◆ EXERCISE PROMPT:
The answer must consist solely of the lines from the line with "Task: Click the Tools wrench icon" to the end of the data below, transcribed exactly and with no pictures.

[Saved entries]
════

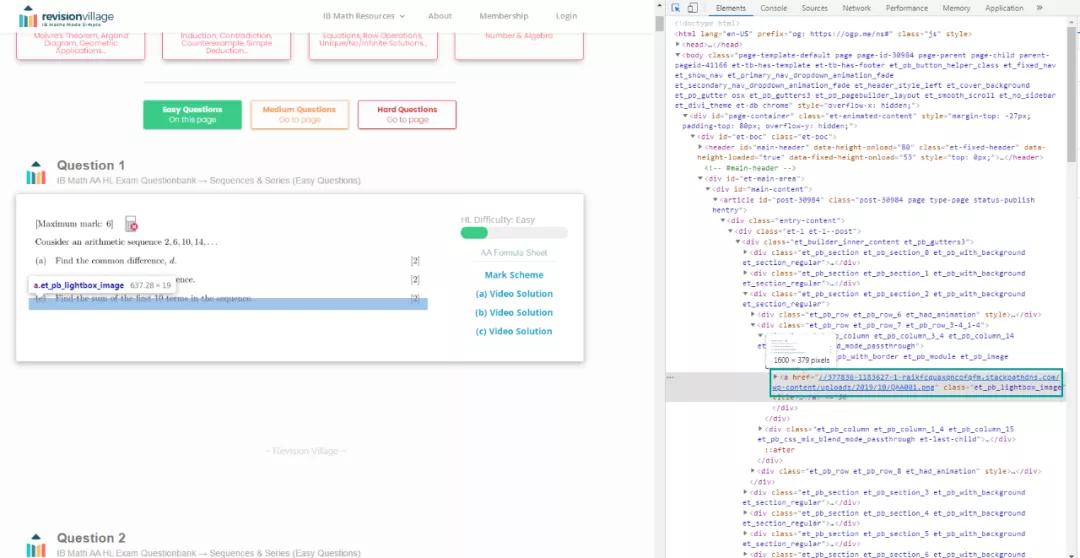Click the Revision Village logo

[66, 17]
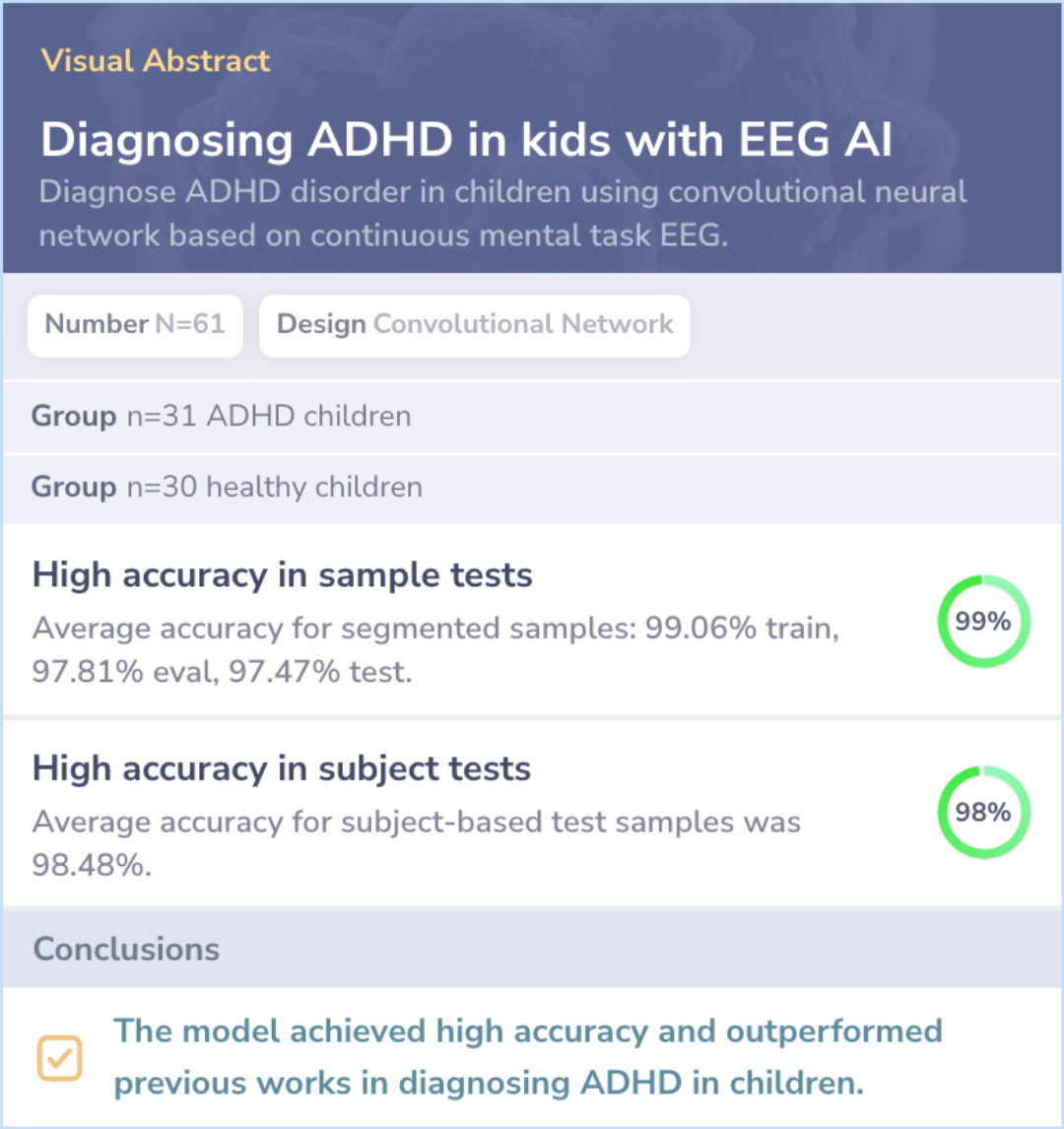
Task: Click the second Group label
Action: [x=74, y=488]
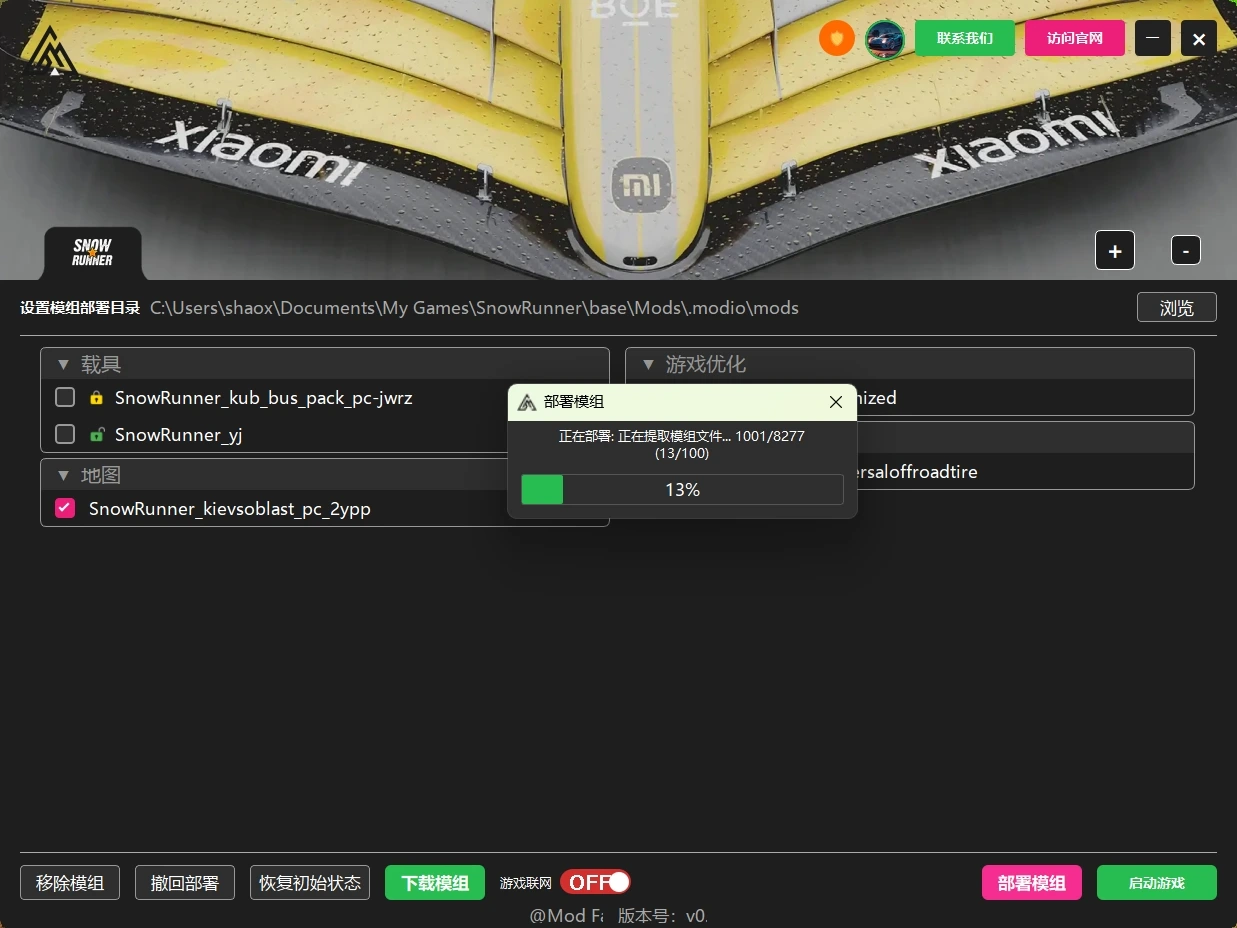Screen dimensions: 1237x928
Task: Collapse the 载具 category section
Action: [63, 365]
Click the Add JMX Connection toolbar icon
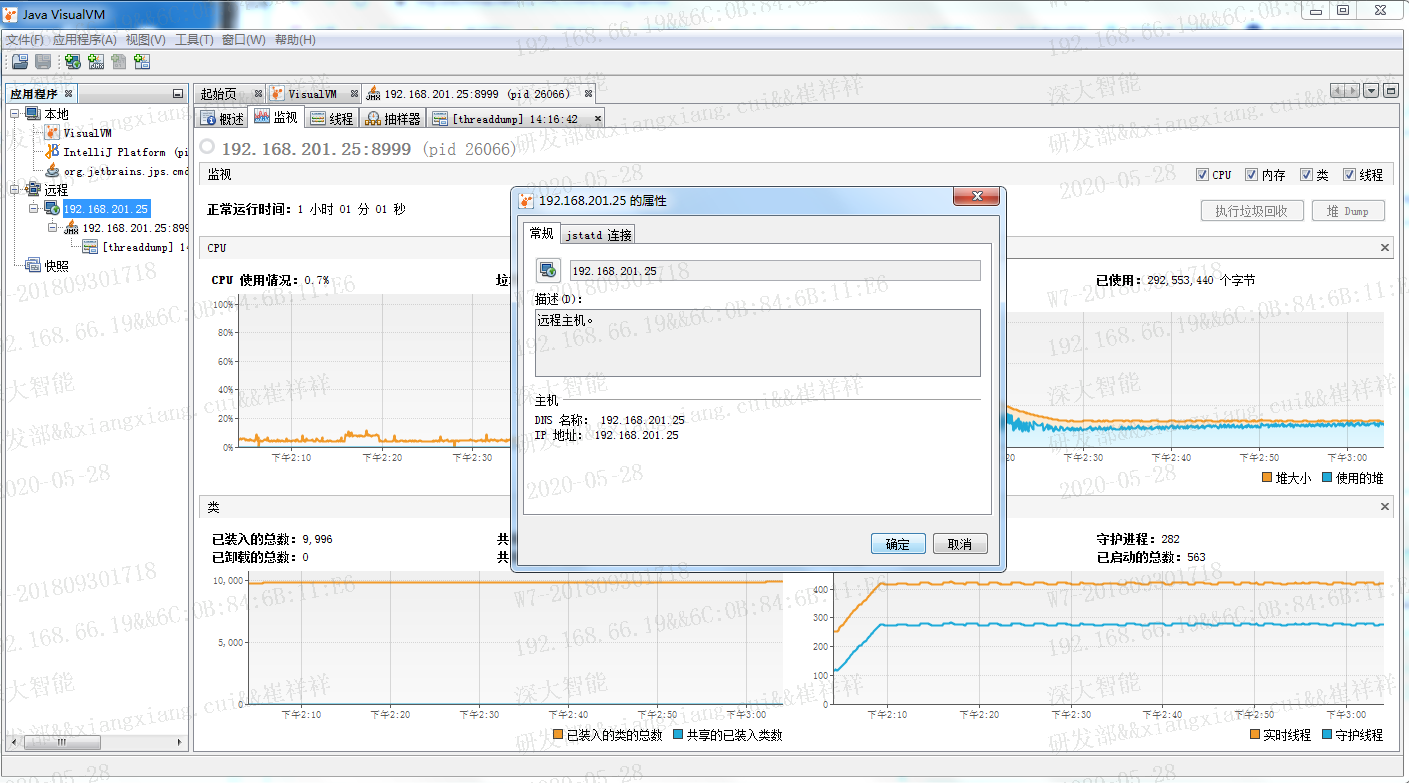This screenshot has width=1409, height=783. [x=96, y=62]
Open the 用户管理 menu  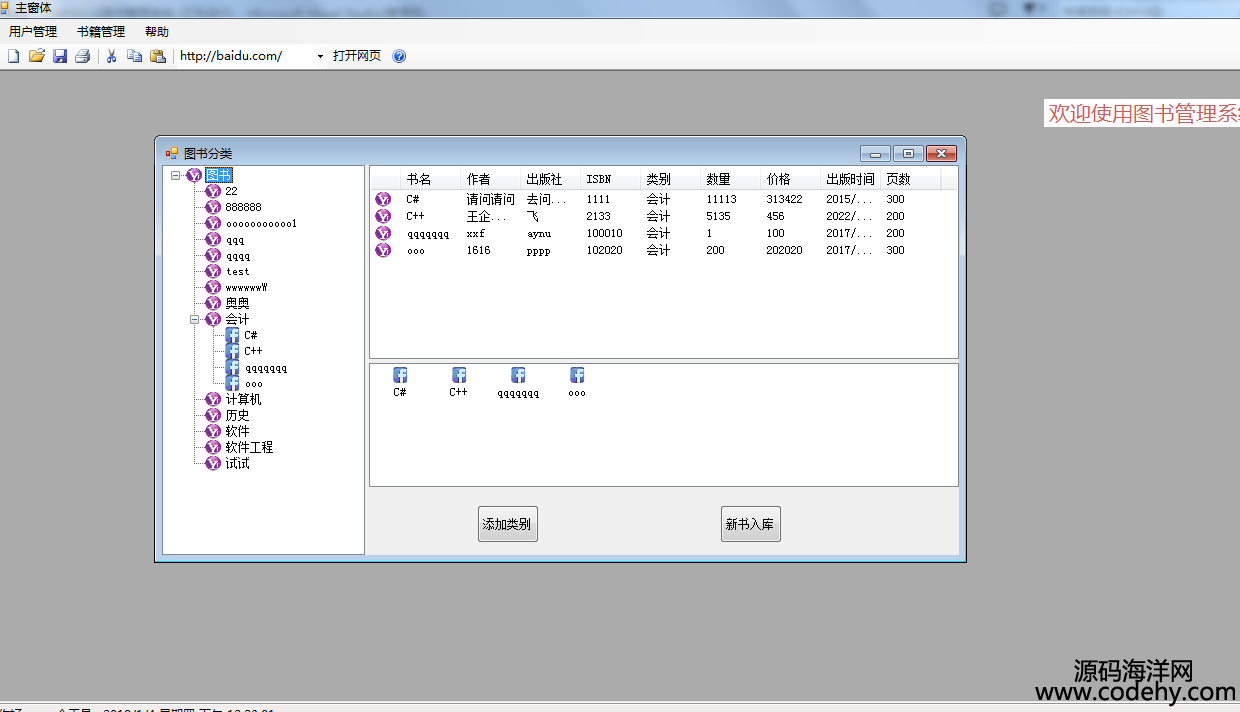[33, 32]
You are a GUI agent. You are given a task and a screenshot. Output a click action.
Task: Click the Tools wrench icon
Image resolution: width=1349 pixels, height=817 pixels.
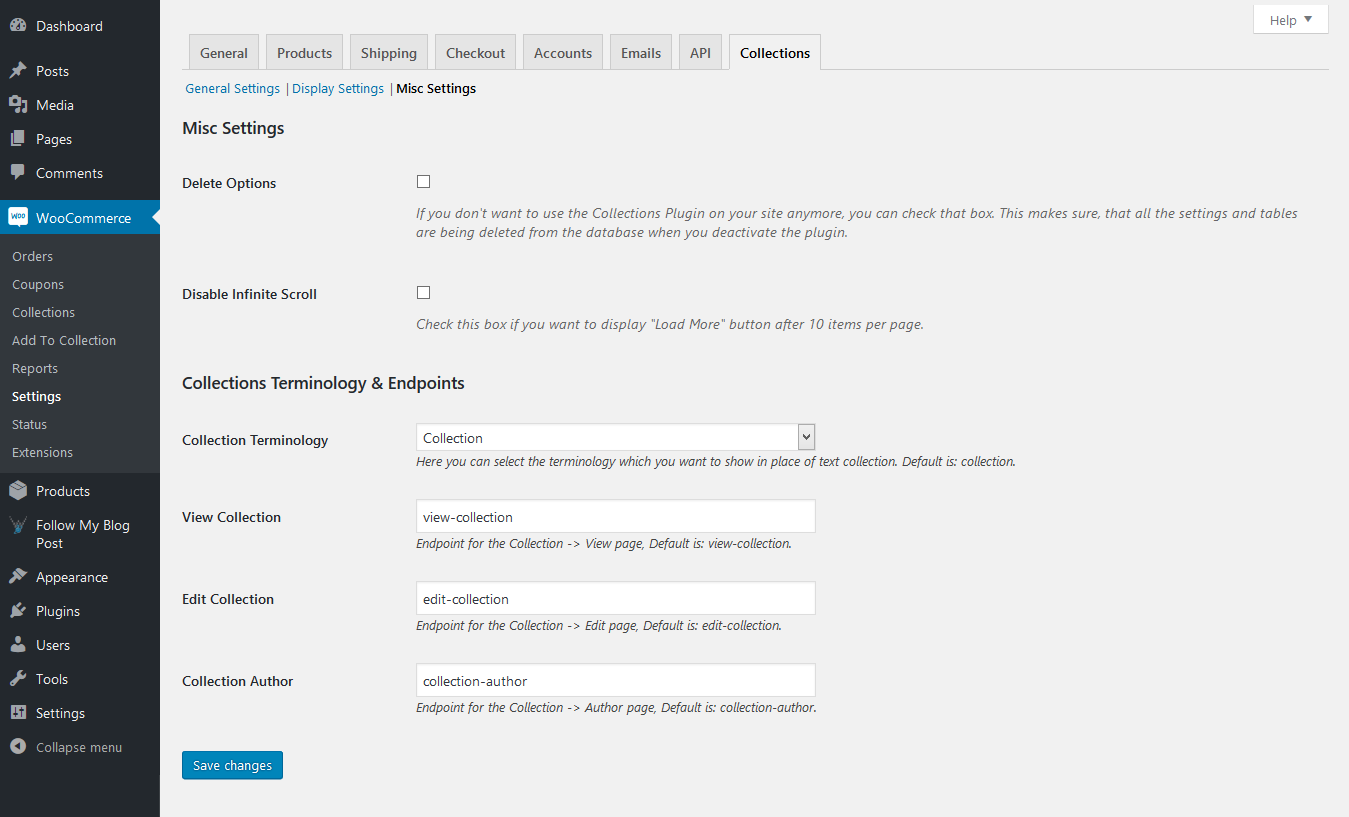18,679
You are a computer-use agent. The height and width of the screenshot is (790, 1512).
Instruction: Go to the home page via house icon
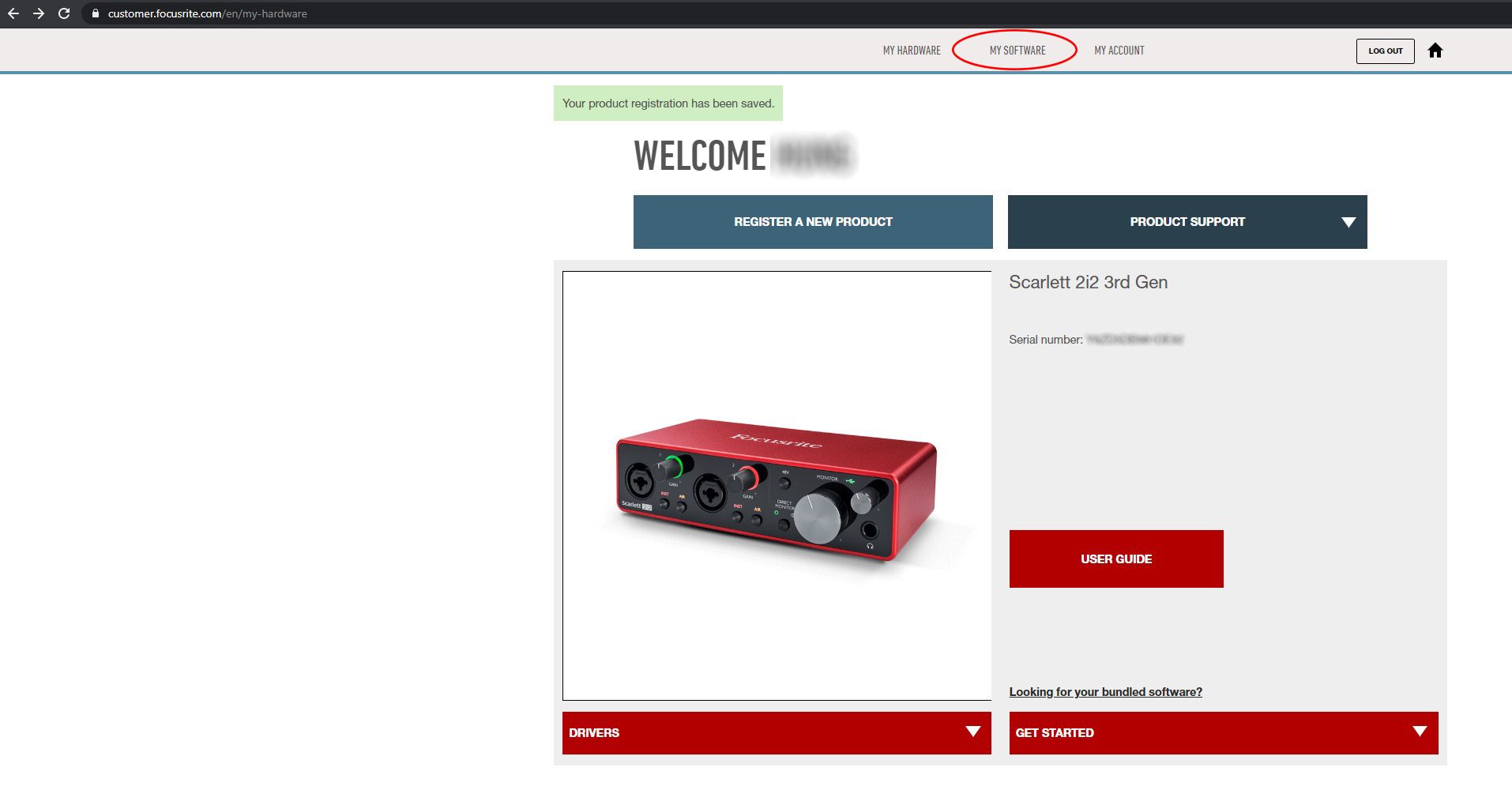(x=1435, y=51)
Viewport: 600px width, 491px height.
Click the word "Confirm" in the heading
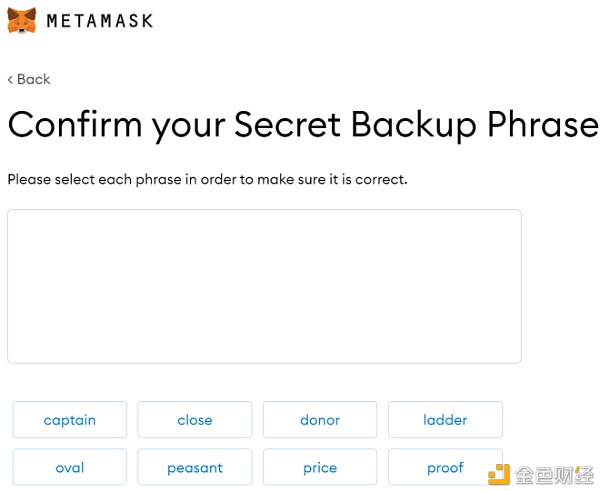coord(75,125)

════

◆ WORKED SOLUTION:
Task: Click the Tools wrench icon
Image resolution: width=1349 pixels, height=817 pixels.
18,679
You are a computer-use agent. The height and width of the screenshot is (790, 1512).
Instruction: Go to the home page via house icon
(x=1435, y=51)
Viewport: 600px width, 491px height.
Click the word "Confirm" in the heading
coord(75,125)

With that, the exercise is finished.